Bill Farrell (Tom Tryon), up to this point a man seemingly very much in love with his fiancé Marge (Gloria Talbott), comes too late to his own wedding. His sudden tardiness is only the first of the changes Marge discovers about her husband. He's getting absent-minded and confused about everyday things and doesn't act like a decent honeymooner at all on his honeymoon.

A year of marriage later, Marge is getting increasingly puzzled by her husband's strange ways. Good gawd, he's even given up drinking! Worst of all, Marge still isn't pregnant (oh, those 50s Americans must have been fertile like rabbits) although her Doctor gives her a clean bill of health. It's as if something were wrong with Bill.

When Marge - who is a real romantic, it seems - gives Bill a dog as a present for their wedding anniversary, the animal doesn't take to him at all, and Bill, who has always been a dog person, hates the animal right back. Just a few hours later, the dog is dead. (You'll learn a bit later that Bill doesn't like cats, either, so no gloating, dog-haters). This really awakens Marge's distrust, so she follows Bill when she sees him sneaking out one night, only to realize what the audience has been prone to from the beginning: Bill isn't Bill anymore, but a creature from outer space that has taken on the form of Marge's husband.

RECORD EXCERPTS:
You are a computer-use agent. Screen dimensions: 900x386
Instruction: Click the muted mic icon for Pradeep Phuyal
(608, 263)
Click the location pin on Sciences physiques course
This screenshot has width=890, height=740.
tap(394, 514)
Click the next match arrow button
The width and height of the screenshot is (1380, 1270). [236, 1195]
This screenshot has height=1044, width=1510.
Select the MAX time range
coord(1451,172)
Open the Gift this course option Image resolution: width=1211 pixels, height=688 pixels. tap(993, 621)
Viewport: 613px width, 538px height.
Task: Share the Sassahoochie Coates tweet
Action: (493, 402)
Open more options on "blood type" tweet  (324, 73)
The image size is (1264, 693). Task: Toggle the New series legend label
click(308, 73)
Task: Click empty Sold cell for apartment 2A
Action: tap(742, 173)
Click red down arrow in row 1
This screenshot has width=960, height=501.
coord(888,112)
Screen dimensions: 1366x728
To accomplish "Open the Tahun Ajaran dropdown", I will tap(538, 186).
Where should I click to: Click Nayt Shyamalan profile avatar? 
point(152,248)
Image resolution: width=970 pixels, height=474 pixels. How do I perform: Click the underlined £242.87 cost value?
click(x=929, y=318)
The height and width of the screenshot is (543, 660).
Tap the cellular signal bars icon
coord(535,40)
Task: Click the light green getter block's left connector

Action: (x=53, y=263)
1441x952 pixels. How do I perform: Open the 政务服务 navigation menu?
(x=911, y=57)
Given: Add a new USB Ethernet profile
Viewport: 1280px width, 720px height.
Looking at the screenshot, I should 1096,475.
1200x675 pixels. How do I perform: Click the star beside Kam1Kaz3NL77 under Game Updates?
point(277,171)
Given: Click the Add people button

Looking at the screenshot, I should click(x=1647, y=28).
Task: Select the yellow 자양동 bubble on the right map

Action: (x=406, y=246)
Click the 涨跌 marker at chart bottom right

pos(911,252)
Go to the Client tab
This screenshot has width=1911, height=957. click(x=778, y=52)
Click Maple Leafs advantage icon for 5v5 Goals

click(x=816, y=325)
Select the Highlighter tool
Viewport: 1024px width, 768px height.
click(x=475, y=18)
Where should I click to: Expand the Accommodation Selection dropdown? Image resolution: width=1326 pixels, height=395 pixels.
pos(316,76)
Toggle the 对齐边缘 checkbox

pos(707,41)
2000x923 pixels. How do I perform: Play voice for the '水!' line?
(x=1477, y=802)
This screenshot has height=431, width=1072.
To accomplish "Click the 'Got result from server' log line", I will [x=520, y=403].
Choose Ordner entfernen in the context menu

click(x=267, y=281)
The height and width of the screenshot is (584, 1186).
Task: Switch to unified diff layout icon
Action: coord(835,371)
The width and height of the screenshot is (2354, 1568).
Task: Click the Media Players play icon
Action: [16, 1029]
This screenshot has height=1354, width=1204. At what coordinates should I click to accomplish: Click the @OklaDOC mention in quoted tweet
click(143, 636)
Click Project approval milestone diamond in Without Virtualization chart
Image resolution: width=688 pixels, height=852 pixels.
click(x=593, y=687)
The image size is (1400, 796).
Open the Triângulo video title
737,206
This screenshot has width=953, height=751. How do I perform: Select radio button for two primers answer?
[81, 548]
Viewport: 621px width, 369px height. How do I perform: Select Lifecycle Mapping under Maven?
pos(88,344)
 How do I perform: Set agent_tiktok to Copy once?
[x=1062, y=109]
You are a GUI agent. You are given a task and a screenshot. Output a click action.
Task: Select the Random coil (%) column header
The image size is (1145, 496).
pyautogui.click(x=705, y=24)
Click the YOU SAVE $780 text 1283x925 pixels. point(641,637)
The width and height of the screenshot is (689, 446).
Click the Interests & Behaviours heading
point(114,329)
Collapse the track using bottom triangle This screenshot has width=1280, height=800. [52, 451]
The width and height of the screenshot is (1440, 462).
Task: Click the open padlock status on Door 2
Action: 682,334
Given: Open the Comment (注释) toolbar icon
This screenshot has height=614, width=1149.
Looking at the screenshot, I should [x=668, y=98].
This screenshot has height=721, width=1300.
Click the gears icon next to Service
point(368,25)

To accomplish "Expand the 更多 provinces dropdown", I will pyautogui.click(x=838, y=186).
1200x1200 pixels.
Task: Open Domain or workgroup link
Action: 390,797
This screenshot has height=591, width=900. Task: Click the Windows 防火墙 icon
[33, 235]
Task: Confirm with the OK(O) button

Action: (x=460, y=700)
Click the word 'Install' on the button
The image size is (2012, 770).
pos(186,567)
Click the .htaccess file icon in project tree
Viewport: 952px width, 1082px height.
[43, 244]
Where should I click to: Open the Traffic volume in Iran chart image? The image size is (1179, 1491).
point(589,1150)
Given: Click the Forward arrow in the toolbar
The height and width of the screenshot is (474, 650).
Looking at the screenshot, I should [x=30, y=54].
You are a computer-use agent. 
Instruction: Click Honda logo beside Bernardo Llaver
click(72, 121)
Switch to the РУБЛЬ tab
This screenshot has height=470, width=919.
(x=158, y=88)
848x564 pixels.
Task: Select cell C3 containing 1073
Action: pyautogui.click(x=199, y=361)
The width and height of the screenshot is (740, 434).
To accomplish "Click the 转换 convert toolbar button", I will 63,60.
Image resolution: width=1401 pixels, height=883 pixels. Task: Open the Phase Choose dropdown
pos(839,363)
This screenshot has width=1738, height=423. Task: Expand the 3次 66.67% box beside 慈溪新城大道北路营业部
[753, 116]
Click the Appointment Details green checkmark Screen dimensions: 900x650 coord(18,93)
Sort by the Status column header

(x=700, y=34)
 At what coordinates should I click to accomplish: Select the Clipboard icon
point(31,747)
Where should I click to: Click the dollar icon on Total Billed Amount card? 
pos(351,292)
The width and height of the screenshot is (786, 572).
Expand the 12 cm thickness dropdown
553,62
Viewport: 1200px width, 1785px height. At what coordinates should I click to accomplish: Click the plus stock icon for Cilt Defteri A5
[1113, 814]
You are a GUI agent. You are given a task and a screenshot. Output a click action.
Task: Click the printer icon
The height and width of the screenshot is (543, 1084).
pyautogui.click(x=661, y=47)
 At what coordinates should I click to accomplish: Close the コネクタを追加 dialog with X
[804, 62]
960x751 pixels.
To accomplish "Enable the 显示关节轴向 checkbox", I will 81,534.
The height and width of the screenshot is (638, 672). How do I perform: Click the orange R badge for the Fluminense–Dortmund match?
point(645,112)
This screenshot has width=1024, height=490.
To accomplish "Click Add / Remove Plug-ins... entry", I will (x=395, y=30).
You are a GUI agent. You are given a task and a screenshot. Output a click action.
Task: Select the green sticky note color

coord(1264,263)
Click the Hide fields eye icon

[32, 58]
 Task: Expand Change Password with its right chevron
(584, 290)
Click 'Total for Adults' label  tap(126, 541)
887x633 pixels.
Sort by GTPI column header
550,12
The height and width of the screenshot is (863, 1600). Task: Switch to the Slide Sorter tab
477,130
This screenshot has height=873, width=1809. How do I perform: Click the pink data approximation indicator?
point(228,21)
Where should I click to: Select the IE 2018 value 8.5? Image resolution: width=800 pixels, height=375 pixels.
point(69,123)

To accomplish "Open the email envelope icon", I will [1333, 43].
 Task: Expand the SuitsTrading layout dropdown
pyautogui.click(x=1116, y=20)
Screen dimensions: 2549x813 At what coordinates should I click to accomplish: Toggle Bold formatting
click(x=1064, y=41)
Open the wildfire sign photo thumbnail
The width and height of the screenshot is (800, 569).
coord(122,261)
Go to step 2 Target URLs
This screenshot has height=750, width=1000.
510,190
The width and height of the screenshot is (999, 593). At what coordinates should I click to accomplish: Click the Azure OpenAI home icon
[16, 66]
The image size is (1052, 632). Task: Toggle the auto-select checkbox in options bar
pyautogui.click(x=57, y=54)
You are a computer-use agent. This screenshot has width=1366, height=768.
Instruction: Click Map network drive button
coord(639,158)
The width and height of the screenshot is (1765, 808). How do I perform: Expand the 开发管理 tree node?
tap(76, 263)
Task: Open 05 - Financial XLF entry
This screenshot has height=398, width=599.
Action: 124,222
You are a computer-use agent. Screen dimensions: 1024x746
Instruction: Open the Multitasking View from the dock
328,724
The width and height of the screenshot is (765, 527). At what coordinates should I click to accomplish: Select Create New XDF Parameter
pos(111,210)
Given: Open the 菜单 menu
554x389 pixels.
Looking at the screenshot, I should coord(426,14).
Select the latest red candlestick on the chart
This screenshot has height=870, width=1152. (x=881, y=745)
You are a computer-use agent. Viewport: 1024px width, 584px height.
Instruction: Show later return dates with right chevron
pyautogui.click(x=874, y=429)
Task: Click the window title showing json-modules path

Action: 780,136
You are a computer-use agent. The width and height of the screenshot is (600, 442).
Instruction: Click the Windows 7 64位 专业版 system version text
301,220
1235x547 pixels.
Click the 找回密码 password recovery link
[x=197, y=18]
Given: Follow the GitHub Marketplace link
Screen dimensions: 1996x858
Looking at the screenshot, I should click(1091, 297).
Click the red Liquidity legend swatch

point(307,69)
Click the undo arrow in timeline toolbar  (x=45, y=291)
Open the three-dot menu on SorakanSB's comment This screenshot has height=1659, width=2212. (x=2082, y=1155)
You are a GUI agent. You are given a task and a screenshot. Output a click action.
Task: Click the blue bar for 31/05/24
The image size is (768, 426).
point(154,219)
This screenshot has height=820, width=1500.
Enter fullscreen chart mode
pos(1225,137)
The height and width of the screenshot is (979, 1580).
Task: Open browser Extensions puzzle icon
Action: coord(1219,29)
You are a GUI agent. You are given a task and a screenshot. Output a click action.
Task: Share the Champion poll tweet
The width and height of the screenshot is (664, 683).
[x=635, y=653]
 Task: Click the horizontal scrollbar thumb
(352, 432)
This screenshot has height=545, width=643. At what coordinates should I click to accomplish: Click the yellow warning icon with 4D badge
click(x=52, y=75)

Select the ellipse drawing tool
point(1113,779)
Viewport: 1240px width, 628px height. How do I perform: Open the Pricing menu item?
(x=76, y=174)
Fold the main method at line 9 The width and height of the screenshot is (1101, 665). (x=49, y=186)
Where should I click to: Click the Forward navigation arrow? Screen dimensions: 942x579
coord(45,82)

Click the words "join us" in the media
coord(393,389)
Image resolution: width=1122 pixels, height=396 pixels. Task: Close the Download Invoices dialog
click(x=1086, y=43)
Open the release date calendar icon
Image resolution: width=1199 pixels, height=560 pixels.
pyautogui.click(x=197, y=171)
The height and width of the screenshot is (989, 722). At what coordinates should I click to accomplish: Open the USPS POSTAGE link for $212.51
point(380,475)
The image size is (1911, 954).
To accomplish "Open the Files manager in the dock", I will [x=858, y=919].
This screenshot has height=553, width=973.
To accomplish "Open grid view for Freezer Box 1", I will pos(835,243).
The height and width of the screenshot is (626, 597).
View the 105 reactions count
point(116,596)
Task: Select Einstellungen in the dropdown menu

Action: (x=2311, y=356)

TASKS TO PERFORM:
1. Reproduce the passage about Bill and Marge starting at "Bill Farrell (Tom" and ending at "wrong with Bill.".
2. Carry on the passage about Bill and Marge from its last sentence.

PER-TASK ANSWERS:
1.
Bill Farrell (Tom Tryon), up to this point a man seemingly very much in love with his fiancé Marge (Gloria Talbott), comes too late to his own wedding. His sudden tardiness is only the first of the changes Marge discovers about her husband. He's getting absent-minded and confused about everyday things and doesn't act like a decent honeymooner at all on his honeymoon.

A year of marriage later, Marge is getting increasingly puzzled by her husband's strange ways. Good gawd, he's even given up drinking! Worst of all, Marge still isn't pregnant (oh, those 50s Americans must have been fertile like rabbits) although her Doctor gives her a clean bill of health. It's as if something were wrong with Bill.

2.
Marge, not the kind of girl prone to thinking things through, goes to the police with her story. Fortunately, the chief of police knows her, and so does at least not put her into the loving care of 50s psychiatry, but he doesn't exactly do anything about Marge's problem either. His inaction just might have something to do with the fact that the chief isn't the chief anymore either, but another alien. Turns out that this peaceful American small town has been infiltrated by the scouts of an alien invasion force. Their goal: make lots of little alien babies with Earth women.

Despite the rampant silliness of its plot  and a bit of a melodramatic streak, Gene Fowler Jr.'s I Married A Monster From Outer Space isn't half bad, at least when you like the more paranoid parts of 50s SF/horror as much as I do. Sure, the film is lacking the comparative subtlety of Invasion of the Body Snatchers, but I imagine that it's nearly impossible for a film to be subtle when it isn't only just tapping into the zeitgeist of fear of communist infiltration and/or fear of the loss of individuality, but also adds an extra helping of the type of marital alienation that belongs into a time when women didn't know the men they were going to marry as well as they generally do today into that mix of emotionally loaded issues.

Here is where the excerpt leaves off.